Finance industry players were not "Christian soldiers", Mr Medcraft said on Tuesday, but were motivated by fear and greed.
"You have to lift the fear and suppress the greed," he said.
"This is a bit of a paradise, Australia, for white collar.
"The thing that scares white-collar criminals is going to jail and
that's what scares them everywhere in the world."
"The penalties, particularly civil penalties, in Australia for white-collar offences are basically not strong enough, not tough enough. All you're doing is giving them a slap on the wrist [and] that is not deterring people."
In the past few years ASIC has come under fire over its handling of scandals at the financial planning arms of the Commonwealth Bank, Macquarie Group, and Storm Financial.
At recent Senate and parliamentary committee inquiries the corporate regulator was accused of being too slow to act against dodgy financial planners, of lacking transparency and being too trusting of big business.
Mr Medcraft admitted ASIC had made mistakes, but said its capacity to investigate and pursue corrupt financial advisers had been curtailed by a lack of resources.
He vowed to be more transparent about ASIC's enforcement actions and said the regulator would "not be captive to the big end of town".
"If we want to react faster, then having more resources to be able to do it is important," he said.
The Australian Securities and Investments Commission plans to devote more resources to scrutinising and investigating the financial advisory industry while also forcing the sector to lift its game through better education, monitoring and reporting of breaches.
"One way of lifting resources is to put pressure on them to better police themselves," Mr Medcraft said.

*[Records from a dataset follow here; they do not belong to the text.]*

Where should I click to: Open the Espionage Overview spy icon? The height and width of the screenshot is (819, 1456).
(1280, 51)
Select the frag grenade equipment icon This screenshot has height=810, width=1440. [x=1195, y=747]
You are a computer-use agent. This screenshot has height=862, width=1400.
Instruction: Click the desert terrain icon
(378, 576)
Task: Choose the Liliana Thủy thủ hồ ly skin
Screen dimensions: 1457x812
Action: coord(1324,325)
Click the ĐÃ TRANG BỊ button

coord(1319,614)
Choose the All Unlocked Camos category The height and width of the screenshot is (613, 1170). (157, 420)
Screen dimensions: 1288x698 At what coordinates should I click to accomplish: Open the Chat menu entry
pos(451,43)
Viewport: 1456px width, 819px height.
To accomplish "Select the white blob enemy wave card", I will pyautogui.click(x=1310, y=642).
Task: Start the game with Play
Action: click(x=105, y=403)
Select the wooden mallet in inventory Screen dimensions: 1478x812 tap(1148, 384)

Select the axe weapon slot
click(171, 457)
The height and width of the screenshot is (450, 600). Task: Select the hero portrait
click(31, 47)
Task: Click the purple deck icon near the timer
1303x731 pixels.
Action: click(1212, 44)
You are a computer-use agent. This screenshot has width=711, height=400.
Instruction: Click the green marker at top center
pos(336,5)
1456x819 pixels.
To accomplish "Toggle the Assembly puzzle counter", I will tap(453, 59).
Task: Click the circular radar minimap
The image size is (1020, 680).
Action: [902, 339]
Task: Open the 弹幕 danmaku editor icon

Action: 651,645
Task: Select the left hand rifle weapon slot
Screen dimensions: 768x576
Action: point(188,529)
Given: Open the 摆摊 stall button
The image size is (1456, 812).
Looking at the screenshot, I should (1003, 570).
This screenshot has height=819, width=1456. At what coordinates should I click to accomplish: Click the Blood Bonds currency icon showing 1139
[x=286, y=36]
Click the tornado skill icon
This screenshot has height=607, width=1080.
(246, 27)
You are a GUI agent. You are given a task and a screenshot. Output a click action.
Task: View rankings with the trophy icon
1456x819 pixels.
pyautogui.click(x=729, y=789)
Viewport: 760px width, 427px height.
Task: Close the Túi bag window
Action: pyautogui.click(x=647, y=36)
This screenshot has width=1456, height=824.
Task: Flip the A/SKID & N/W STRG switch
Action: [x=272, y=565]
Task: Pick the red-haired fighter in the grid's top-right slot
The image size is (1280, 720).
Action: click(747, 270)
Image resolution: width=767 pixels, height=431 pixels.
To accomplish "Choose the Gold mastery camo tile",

"You have to try to put more pressure on the people who are supposed to be monitoring the advisers, so our strategy is going to be spending a lot more time putting pressure on their own misconduct and breach reporting."
Mr Medcraft stepped up calls for a national exam for financial advisers to level the playing field and ensure minimum levels of financial competency.
"At least, pilots have to sit for a competency exam run by CASA (Civil Aviation Safety Authority) – I regard financial advice as just as important," he said.